Testo
• • • • •

Tutti dovrebbero conoscere i lavori di Studio Azzurro. Oggi ci sembra naturale l’interazione con i touchscreen, ma negli anni ottanta, quando questo gruppo è stato fondato, il contesto era differente: lo schermo a tubo catodico era l’unico mezzo disponibile per trasmettere immagini elettroniche.
In una delle sue prime installazioni, Studio Azzurro rompe i confini del televisore, che diventa una lunga corsia di una piscina attraversata su e giù da un nuotatore.
Successivamente, grazie alla presenza di nuove tecnologie, il gruppo progetta interi ambienti sensibili, luoghi di contatto in cui le persone interagiscono fisicamente e emotivamente con esperienze, ricordi e memorie altrui. Nascono i musei di narrazione, che da quindici anni caratterizzano l’estesa produzione del gruppo.

• • • • •

Record grezzi
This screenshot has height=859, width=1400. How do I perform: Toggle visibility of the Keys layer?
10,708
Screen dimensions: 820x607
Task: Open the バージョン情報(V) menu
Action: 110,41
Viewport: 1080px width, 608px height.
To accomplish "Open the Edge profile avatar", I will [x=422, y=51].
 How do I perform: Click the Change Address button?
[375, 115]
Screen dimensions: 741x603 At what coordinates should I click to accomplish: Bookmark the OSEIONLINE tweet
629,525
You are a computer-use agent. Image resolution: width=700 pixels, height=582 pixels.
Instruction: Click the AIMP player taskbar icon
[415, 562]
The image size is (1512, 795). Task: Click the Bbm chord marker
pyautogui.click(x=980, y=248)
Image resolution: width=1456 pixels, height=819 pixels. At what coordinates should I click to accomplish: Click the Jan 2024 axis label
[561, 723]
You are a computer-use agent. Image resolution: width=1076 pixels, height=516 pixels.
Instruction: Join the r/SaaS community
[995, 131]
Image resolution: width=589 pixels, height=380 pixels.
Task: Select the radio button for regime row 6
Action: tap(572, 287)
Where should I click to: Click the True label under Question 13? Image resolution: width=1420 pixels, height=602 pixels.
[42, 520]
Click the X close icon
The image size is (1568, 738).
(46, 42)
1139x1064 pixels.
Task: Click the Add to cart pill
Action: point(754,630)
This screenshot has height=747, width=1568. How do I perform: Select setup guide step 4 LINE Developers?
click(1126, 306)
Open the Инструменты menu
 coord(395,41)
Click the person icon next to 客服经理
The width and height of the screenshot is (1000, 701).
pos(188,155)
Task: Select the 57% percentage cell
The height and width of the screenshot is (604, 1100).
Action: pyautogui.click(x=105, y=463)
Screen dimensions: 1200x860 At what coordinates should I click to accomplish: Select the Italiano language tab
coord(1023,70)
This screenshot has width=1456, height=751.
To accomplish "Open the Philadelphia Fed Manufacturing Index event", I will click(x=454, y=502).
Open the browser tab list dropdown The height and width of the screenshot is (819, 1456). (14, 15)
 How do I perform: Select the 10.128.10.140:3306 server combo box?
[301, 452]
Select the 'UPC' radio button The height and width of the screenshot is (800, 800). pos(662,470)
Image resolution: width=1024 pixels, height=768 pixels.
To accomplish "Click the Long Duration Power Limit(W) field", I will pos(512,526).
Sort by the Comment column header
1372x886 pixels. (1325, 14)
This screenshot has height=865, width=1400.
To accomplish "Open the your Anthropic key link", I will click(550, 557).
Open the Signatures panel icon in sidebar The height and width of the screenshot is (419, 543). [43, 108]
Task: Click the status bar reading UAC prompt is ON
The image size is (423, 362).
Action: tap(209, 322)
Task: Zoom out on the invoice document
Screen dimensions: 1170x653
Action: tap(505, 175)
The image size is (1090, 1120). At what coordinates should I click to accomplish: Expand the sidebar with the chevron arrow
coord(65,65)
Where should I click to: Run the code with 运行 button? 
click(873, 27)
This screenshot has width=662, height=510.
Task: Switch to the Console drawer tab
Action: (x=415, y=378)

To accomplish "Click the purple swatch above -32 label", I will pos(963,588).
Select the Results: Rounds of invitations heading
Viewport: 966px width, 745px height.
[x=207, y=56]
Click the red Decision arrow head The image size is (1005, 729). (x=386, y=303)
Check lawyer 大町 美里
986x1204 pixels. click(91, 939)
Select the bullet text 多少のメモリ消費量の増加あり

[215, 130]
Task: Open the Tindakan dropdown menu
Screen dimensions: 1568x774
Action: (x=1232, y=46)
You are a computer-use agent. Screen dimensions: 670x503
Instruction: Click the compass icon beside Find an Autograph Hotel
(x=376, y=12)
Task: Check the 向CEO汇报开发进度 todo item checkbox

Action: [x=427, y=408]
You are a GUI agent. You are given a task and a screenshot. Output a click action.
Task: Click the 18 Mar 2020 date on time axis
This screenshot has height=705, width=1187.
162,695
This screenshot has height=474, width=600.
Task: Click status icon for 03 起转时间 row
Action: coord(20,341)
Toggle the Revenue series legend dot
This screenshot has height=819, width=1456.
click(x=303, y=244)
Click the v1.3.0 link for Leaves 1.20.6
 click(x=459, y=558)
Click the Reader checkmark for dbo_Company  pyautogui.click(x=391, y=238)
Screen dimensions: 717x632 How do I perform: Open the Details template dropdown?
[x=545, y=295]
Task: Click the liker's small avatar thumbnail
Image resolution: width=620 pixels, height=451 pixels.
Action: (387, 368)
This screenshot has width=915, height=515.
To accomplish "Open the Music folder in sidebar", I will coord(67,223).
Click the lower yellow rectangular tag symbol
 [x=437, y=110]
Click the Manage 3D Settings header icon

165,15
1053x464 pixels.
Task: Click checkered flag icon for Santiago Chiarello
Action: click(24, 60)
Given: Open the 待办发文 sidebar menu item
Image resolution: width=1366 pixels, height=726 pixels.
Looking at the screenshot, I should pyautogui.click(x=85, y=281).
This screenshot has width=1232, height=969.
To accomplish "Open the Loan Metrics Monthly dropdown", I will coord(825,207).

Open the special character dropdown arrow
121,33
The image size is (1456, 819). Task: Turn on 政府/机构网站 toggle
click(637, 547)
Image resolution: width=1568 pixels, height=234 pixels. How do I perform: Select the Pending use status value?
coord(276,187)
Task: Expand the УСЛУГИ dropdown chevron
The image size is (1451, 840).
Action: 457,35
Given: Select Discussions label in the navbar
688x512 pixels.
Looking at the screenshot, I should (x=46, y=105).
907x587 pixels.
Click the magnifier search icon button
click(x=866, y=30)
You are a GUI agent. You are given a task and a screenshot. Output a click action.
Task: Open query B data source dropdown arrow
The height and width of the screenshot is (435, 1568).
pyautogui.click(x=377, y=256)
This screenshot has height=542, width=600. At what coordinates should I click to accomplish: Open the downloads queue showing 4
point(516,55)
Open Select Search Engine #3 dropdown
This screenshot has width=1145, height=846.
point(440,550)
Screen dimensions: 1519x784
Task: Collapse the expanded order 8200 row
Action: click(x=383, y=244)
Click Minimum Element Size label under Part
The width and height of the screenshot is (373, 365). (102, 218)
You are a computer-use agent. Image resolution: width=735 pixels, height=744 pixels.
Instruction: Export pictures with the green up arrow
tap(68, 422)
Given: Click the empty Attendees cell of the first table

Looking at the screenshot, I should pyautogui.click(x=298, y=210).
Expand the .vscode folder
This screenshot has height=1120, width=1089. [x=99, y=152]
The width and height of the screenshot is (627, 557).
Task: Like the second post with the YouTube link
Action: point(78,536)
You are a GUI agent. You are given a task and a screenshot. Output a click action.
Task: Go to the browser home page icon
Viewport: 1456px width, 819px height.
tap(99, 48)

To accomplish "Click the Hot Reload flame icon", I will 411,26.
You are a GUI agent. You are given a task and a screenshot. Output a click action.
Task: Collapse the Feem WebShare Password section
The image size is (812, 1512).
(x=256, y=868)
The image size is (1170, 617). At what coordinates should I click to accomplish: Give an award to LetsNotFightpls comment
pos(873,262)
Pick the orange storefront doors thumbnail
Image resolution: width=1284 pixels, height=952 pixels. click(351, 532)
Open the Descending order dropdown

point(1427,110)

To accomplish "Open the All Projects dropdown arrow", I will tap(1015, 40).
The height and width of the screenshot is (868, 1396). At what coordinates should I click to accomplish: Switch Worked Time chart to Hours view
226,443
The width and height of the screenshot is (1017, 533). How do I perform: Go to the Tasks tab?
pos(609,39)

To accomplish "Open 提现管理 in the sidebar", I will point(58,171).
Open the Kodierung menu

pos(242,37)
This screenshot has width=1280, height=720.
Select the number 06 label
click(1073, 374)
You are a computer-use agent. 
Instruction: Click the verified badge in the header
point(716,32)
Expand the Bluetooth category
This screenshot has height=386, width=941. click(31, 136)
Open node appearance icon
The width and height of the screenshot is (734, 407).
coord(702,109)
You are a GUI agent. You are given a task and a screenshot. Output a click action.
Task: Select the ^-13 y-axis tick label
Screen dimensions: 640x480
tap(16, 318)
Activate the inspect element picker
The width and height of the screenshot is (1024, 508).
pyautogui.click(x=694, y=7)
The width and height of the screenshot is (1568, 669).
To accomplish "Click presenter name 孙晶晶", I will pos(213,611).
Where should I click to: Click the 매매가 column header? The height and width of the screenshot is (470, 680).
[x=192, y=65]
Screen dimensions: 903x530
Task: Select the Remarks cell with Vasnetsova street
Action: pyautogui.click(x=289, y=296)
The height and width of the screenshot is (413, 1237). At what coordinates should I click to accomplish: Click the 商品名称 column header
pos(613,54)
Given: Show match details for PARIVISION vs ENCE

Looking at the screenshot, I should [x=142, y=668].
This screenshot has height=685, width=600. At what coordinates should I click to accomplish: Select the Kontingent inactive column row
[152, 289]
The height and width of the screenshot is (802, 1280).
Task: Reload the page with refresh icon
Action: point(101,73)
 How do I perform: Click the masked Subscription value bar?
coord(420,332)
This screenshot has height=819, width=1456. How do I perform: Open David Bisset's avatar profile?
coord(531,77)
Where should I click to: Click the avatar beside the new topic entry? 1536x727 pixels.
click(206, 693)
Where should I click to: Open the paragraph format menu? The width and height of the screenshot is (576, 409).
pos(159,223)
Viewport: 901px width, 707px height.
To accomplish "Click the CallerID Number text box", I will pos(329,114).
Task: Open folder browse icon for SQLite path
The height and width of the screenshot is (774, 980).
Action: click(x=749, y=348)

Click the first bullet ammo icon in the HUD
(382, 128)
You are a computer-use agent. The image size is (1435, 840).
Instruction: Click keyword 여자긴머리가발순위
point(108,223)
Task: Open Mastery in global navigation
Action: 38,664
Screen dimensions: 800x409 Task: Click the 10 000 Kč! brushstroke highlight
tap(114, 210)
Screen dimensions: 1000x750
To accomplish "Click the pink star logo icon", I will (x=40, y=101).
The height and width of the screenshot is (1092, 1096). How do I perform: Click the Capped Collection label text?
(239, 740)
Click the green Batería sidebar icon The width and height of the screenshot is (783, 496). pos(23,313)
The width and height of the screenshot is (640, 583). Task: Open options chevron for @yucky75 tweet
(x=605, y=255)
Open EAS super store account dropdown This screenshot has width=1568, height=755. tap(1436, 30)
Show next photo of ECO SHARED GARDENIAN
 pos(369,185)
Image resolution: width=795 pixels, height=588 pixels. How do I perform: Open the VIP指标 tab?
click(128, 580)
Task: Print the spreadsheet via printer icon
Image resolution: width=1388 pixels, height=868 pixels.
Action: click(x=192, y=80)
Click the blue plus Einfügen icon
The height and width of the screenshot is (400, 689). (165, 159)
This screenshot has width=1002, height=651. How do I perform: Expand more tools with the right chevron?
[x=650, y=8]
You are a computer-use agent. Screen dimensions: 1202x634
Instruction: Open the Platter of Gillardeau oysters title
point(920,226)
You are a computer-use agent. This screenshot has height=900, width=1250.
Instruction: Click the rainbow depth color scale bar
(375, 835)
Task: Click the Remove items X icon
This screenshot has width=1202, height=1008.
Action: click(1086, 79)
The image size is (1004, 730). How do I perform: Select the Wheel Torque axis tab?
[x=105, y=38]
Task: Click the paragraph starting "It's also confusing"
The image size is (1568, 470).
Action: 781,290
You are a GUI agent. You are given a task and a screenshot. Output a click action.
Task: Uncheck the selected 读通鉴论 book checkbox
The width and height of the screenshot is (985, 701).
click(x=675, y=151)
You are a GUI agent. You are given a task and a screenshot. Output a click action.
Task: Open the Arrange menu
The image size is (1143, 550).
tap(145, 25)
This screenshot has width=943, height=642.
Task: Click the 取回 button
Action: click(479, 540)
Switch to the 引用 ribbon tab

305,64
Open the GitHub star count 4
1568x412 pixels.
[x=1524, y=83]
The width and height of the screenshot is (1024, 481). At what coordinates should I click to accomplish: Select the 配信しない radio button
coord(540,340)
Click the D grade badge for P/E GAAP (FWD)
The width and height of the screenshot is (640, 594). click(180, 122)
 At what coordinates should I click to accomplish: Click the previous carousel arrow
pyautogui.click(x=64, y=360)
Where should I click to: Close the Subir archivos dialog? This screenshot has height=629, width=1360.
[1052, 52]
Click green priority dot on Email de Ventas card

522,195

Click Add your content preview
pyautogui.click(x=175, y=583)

• • • • •

Obiettivi
(1) Secondo il testo su Studio Azzurro, qual era l'unico mezzo disponibile negli anni ottanta per trasmettere immagini elettroniche?
(2) Riproduci dal testo su Studio Azzurro il passo compreso tra "Tutti dovrebbero conoscere" e "da un nuotatore.", estremi inclusi.
I record provengono da una fonte diversa.

Risposte
(1) Lo schermo a tubo catodico.

(2)
Tutti dovrebbero conoscere i lavori di Studio Azzurro. Oggi ci sembra naturale l’interazione con i touchscreen, ma negli anni ottanta, quando questo gruppo è stato fondato, il contesto era differente: lo schermo a tubo catodico era l’unico mezzo disponibile per trasmettere immagini elettroniche.
In una delle sue prime installazioni, Studio Azzurro rompe i confini del televisore, che diventa una lunga corsia di una piscina attraversata su e giù da un nuotatore.